5. Menyangkut perbuatan manusia, mengenai mengerjakan puasa atau tidak melaksanakan puasa pada bulan ramadhan bagi orang yang sakit atau orang musafir, maka masalah itu adalah mahkum fih yang bertalian dengan masalah ibadah.
Firman Allah Swt:
“Maka jika diantara kamu ada yang sakit atau dalam perjalanan (lalu ia berbuka), maka (wajiblah baginya berpuasa) sebanyak hari yang ditinggalkan itu pada hari-hari yang lain.” (QS Al-Baqarah:185)
Berdasarkan dalil diatas, maka berbuka pada siang hari bagi orang yang sakit atau dalam perjalanan adalah mubah.[2]

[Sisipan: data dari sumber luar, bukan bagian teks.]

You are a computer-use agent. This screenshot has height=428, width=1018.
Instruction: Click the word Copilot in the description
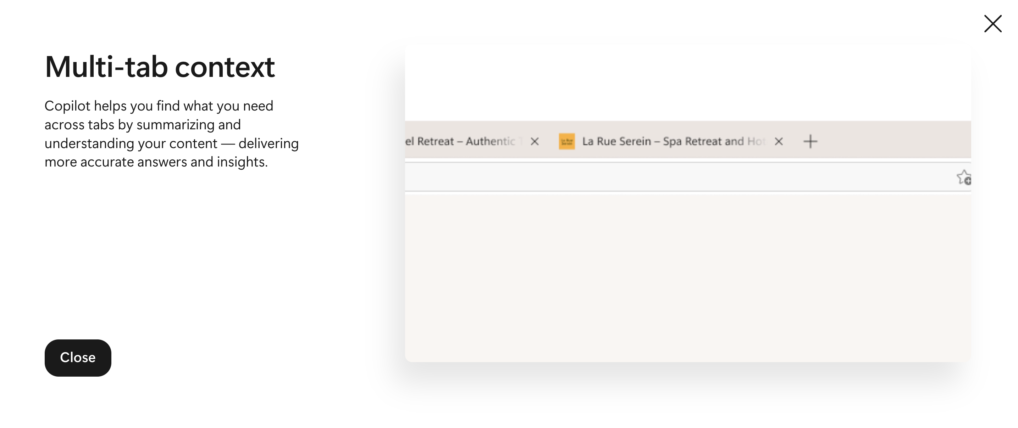67,106
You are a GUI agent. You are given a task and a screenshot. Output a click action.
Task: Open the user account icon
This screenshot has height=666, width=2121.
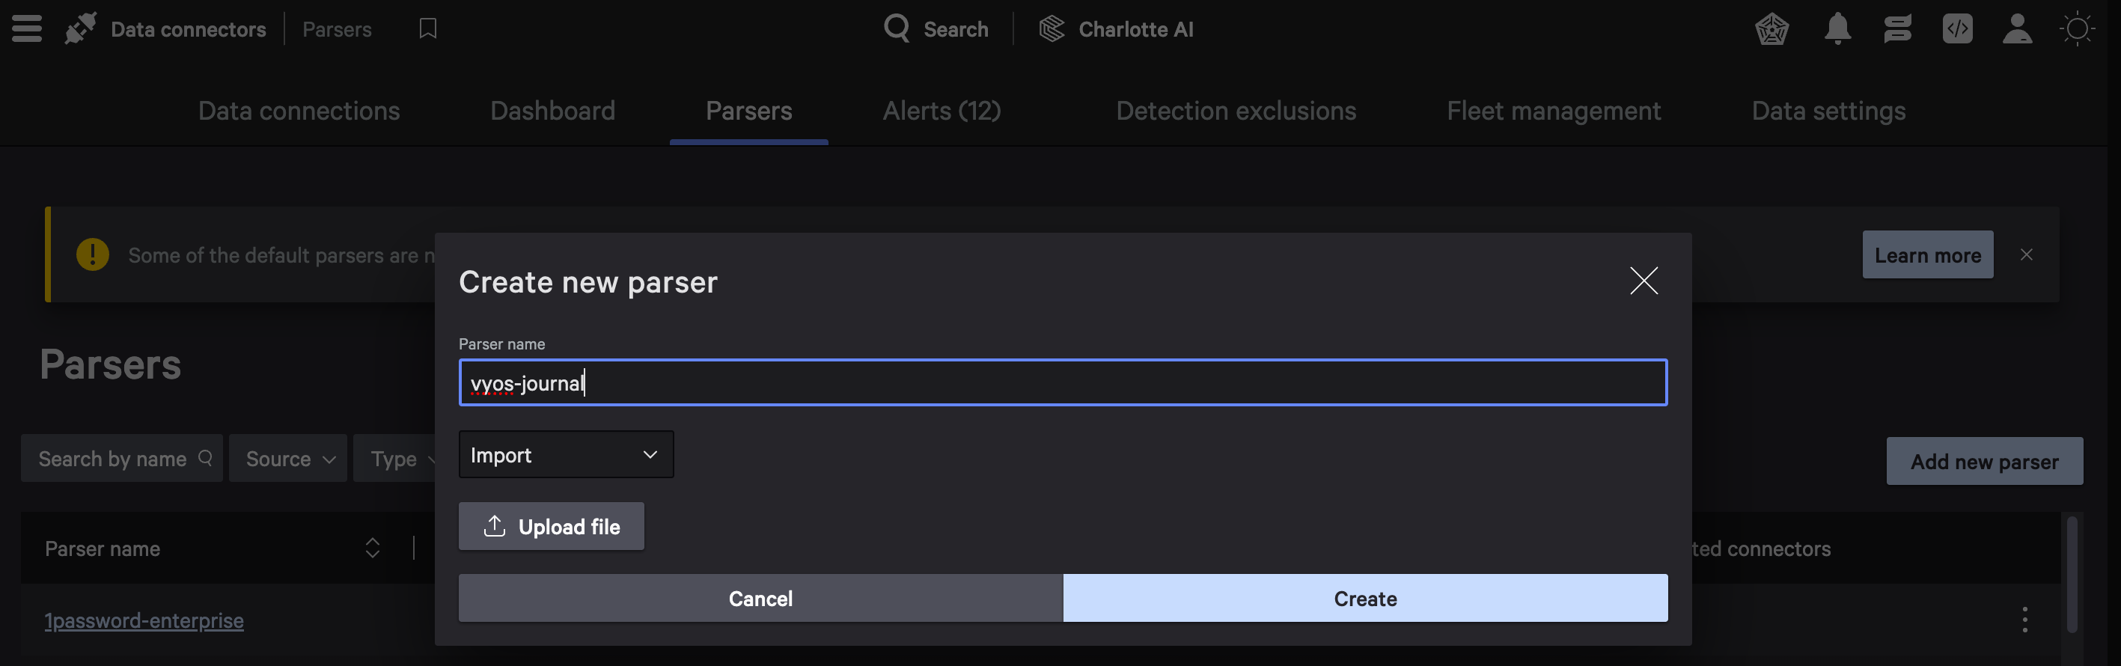2016,29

Dengan uraian-uraian diatas, jelaslah bahwa apabila diperhatikan semua perbuatan manusia itu ada hubungannya dengan hukum syara’. Berarti semua perbuatan manusia yang mukallaf erat kaitannya dengan hukum syara’. Jadi perbuatan manusia yang berkaitan dengan hukum syara’ itulah dinamakan mahkum fih dalam hukum Islam.
Syarat Mahkum Fih
Mahkum fih ialah pekerjaan yang harus dilaksanakan mukallaf yang dinilai hukumnya. Pekerjaan yang ditaklifkan kepada mukallaf, dalam melaksanakannya diperlukan beberapa syarat :
a. Sanggup mengerjakan. Tidak boleh diberatkan sesuatu yang tidak sanggup dikerjakan oleh mukallaf atau mustahil dilakukan olehnya. Yang tak sanggup atau mustahil melaksanakan itu ada suatu yang memang tak dapat dilakukan, seperti mengumpulkan antara dua hal yang berlaawanan, yakni yang dzatnya daripada pekerjaan itu tidak ada , dan mustahil menurut adat yaitu perbuatan-perbuatan itu sendiri mungkin terwujud tetapi mukallaf tak sanggup melaksanakannya.
b. Pekerjaan (sesuatu) yang tidak akan terjadi karena telah dijelaskan oleh Allah, bahwa pekerjaan itu tidak akan terjadi. Sebagian ulama’ berpendapat, bahwa boleh ditaklifkan kepada hamba sesuatu yang diketahui Allah tidak akan terjadi, seperti jauhnya abu lahab terhadap rasa iman. Hal ini dapat dijadikan hujjah untuk membolehkan taklif terhadap sesuatu yang mustahil.
c. Pekerjaan yang sukar sekali dilakukan. Diantara pekerjaan itu ada yang masuk dibawah kesanggupan mukallaf, akan tetapi sukar sekali dilakasanakan. Pekerjaan yang sukar itu ada dua macam:
1) Yang kesukarannnya itu luarbiasa dalam arti sangat memberatkan bila perbuatan itu dilakanakan.
2) Yang tingkatannya tidak sampai pada tingkat yang sangat memberatkan, hanya terasa lebih berat daripada yang biasa.
d. Pekerjan-pekerjaan yang diizinkan karena menjadi sebab timbulnya kesukaraan yang luar biasa. Pekerjaan yang demikian adakalanya hasil dari sebab dan ikhtiar mukallaf sendiri, padahal perbuatan itu sendiri menghendaki kesukaran dan adakalanya juga bukan krena kehendak mukallaf dan ikhtiyarnya.